** Opening DATA SUPPLIED block **

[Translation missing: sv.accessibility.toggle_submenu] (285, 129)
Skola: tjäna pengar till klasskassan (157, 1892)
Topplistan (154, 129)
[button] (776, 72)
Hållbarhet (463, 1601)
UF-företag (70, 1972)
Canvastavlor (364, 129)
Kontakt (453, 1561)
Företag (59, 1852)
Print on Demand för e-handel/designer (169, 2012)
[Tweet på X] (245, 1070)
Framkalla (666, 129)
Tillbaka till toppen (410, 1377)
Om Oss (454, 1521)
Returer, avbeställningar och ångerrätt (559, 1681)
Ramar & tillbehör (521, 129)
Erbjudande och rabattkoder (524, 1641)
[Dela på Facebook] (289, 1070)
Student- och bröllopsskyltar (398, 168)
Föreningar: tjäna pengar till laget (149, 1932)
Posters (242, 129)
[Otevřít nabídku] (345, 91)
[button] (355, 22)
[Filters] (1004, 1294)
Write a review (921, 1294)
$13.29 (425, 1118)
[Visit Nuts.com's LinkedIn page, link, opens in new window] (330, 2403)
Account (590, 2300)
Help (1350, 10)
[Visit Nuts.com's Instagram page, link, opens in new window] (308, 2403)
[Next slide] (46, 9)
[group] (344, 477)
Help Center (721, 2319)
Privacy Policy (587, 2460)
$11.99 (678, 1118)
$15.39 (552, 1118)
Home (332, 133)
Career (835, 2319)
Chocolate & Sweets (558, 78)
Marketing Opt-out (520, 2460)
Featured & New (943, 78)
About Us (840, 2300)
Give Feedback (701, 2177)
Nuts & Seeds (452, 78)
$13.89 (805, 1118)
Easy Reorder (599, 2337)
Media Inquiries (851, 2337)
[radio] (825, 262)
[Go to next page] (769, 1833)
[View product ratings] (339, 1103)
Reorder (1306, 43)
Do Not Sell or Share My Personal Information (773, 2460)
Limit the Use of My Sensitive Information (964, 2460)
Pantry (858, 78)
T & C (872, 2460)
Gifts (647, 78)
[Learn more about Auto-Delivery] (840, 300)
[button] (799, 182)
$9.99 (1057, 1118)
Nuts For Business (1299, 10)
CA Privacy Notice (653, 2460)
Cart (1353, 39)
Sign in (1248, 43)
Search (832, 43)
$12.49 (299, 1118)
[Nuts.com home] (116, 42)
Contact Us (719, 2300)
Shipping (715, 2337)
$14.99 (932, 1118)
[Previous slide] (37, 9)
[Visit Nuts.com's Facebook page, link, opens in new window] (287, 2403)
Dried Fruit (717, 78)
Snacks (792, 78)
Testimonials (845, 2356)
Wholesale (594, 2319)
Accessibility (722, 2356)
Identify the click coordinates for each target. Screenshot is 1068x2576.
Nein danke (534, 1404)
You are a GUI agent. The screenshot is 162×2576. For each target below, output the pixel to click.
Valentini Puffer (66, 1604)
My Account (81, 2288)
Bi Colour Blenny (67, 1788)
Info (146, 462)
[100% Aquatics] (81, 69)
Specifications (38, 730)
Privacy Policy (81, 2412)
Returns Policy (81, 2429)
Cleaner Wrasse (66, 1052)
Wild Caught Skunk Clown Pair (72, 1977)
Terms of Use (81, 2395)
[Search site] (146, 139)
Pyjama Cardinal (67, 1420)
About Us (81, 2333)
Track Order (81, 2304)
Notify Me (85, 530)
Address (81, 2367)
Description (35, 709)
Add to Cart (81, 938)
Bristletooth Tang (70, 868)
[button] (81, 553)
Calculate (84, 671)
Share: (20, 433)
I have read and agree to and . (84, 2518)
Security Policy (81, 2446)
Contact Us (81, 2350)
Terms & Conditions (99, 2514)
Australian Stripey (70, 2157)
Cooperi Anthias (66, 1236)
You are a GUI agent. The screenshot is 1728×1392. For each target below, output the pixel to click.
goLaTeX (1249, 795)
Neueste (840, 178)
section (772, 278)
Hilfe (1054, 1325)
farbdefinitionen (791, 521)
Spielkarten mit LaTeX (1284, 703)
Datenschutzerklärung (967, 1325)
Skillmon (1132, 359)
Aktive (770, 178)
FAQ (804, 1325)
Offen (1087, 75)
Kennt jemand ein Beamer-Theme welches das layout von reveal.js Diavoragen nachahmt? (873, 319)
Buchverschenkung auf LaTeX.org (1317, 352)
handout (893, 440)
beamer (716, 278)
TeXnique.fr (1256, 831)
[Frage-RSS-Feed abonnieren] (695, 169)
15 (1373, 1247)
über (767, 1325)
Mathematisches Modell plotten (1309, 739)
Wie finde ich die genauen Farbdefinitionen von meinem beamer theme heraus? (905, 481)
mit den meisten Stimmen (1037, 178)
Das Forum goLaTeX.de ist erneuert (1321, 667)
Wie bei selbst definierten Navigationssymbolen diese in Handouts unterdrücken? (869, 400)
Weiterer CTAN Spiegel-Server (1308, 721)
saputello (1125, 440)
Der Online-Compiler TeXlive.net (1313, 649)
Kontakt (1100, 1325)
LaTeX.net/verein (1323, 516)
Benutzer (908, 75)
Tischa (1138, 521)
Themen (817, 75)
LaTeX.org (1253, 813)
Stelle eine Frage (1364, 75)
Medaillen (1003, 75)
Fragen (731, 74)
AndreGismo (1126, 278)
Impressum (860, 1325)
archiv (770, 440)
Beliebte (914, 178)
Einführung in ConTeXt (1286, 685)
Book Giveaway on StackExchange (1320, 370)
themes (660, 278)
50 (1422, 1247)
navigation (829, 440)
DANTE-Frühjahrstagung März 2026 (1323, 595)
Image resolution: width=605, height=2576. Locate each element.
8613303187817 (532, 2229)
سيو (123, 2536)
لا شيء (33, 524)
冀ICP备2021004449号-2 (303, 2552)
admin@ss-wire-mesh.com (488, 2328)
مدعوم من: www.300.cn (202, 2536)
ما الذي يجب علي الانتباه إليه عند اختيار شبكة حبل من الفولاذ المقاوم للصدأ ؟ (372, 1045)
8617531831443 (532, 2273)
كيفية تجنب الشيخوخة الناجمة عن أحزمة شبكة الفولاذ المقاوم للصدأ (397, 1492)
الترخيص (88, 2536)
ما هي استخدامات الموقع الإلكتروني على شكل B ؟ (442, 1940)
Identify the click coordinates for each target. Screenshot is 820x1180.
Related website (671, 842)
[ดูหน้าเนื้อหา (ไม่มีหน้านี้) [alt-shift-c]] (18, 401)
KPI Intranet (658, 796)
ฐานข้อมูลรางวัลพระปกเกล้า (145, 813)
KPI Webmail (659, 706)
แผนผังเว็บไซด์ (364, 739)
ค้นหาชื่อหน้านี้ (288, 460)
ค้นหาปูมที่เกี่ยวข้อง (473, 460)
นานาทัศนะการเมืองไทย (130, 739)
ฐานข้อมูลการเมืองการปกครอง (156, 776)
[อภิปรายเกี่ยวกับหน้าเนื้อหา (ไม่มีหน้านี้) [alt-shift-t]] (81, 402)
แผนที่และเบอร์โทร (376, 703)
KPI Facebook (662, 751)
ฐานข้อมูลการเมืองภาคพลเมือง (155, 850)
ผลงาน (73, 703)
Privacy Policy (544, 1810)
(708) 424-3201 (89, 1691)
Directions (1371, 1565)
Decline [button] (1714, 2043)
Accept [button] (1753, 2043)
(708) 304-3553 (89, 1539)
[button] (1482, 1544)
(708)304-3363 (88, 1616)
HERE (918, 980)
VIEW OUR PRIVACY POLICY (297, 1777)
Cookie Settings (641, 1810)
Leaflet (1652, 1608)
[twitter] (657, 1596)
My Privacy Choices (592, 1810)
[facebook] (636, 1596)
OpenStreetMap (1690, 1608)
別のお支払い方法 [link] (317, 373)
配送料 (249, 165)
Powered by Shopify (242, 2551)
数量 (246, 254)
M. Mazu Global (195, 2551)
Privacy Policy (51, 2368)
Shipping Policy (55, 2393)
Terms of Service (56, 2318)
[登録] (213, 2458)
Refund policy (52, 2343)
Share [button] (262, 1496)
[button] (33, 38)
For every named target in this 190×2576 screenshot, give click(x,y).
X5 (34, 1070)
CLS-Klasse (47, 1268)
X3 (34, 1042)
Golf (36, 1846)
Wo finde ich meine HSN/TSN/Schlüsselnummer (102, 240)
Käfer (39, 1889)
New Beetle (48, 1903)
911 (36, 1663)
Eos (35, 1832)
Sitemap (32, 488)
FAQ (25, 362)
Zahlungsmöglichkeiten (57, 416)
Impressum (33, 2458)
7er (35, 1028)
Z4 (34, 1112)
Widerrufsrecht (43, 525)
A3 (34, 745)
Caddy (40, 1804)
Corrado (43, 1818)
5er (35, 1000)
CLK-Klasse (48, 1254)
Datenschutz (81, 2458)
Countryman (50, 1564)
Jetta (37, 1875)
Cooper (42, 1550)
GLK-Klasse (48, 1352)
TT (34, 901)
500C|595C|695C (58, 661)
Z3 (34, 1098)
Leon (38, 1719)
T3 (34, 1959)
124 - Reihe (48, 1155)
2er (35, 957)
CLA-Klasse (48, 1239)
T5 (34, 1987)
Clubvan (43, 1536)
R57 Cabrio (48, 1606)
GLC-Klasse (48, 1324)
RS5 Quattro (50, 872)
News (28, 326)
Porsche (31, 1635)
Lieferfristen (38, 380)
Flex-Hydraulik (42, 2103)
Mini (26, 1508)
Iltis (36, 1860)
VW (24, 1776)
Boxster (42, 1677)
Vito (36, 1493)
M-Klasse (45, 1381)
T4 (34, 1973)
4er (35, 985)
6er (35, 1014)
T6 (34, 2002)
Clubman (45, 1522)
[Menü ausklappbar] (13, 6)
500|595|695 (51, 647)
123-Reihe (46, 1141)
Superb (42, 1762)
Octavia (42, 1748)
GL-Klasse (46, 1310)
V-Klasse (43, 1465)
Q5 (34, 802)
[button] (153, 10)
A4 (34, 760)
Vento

** Closing DATA SUPPLIED block **

# TASK DESCRIPTION
Would you retype exactly the lines above, from the line with "Posters (242, 129)" to the line with "Easy Reorder (599, 2337)", with both end lines kept and nothing more?

# ANSWER SECTION
Posters (242, 129)
[Otevřít nabídku] (345, 91)
[button] (355, 22)
[Filters] (1004, 1294)
Write a review (921, 1294)
$13.29 (425, 1118)
[Visit Nuts.com's LinkedIn page, link, opens in new window] (330, 2403)
Account (590, 2300)
Help (1350, 10)
[Visit Nuts.com's Instagram page, link, opens in new window] (308, 2403)
[Next slide] (46, 9)
[group] (344, 477)
Help Center (721, 2319)
Privacy Policy (587, 2460)
$11.99 (678, 1118)
$15.39 (552, 1118)
Home (332, 133)
Career (835, 2319)
Chocolate & Sweets (558, 78)
Marketing Opt-out (520, 2460)
Featured & New (943, 78)
About Us (840, 2300)
Give Feedback (701, 2177)
Nuts & Seeds (452, 78)
$13.89 (805, 1118)
Easy Reorder (599, 2337)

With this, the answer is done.